**Screenshot grounding data:**
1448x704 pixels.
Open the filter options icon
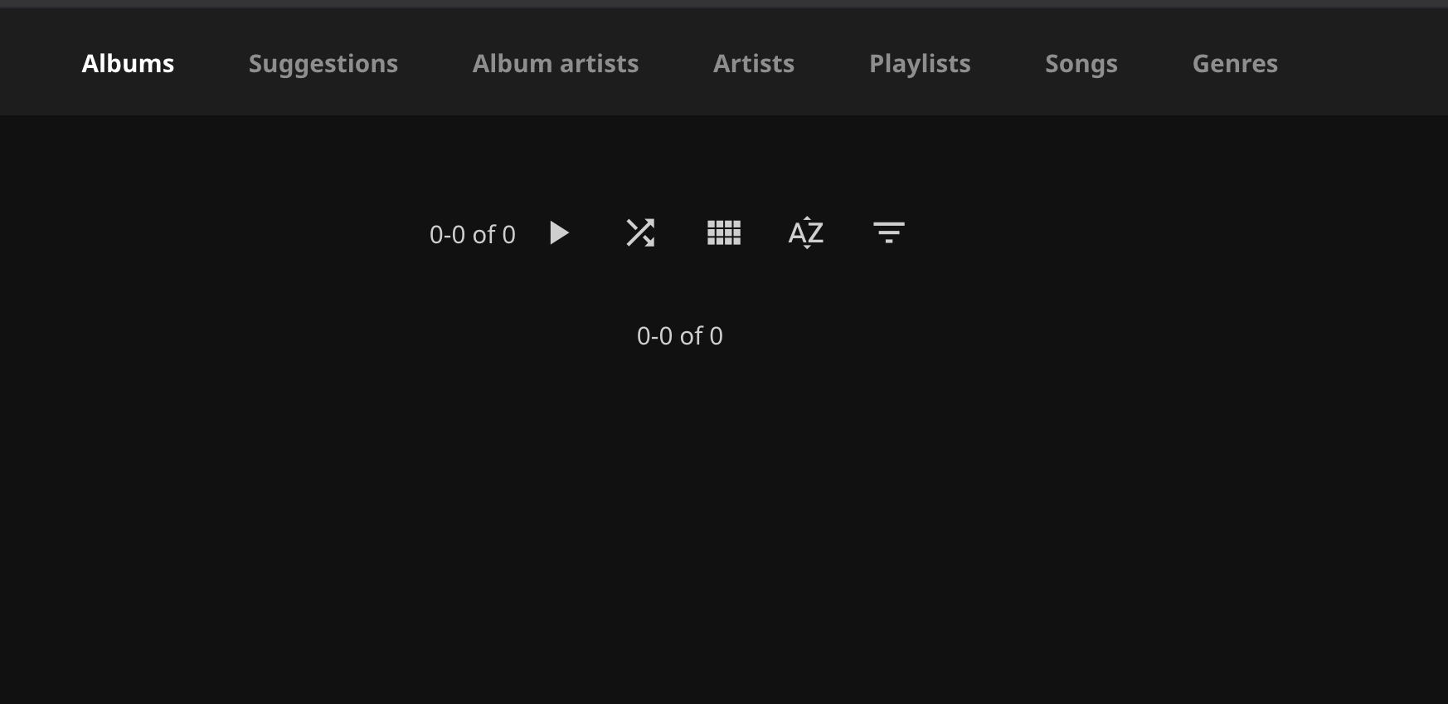[x=888, y=233]
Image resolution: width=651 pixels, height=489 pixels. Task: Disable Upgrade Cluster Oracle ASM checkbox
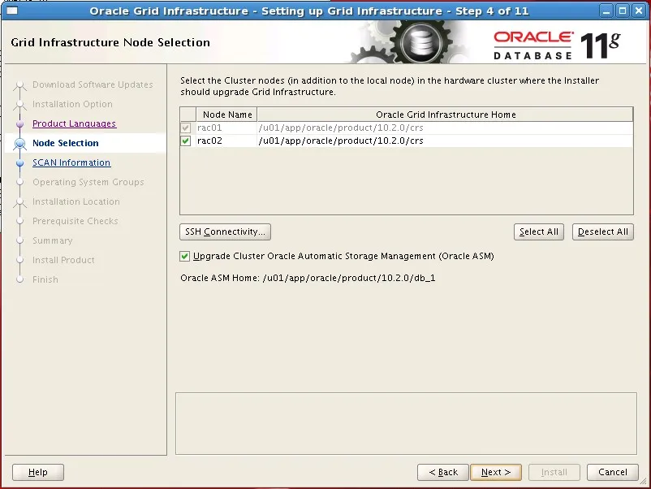tap(185, 257)
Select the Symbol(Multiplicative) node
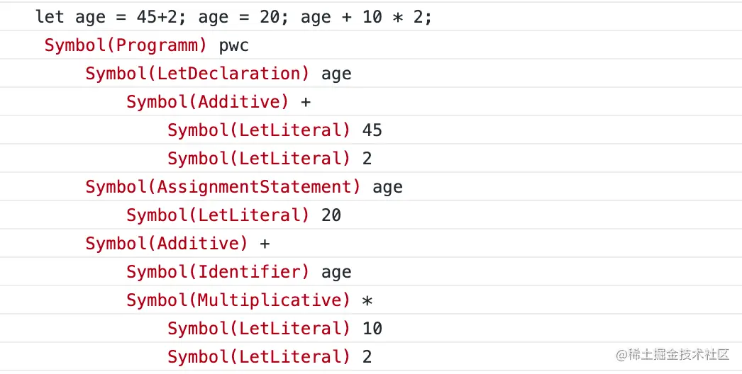This screenshot has width=742, height=374. (238, 300)
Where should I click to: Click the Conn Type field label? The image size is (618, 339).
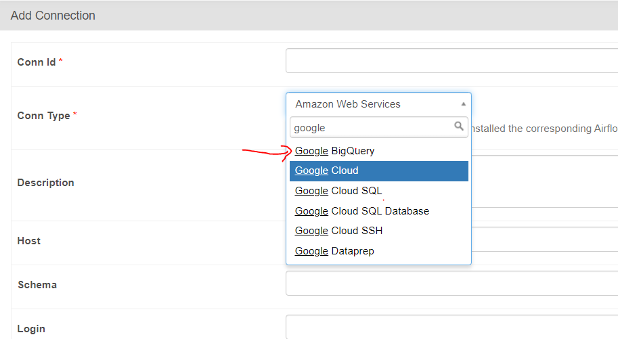tap(43, 116)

**The task:** Only the words belong in your copy: restate the data above exactly and leave the images out.

**Answer to the problem:**
1448x704 pixels.
Open the filter options icon
[x=888, y=233]
Image resolution: width=651 pixels, height=489 pixels. Task: Disable Upgrade Cluster Oracle ASM checkbox
tap(185, 257)
Select the Symbol(Multiplicative) node
This screenshot has width=742, height=374. (238, 300)
Where should I click to: Click the Conn Type field label? The image size is (618, 339).
tap(43, 116)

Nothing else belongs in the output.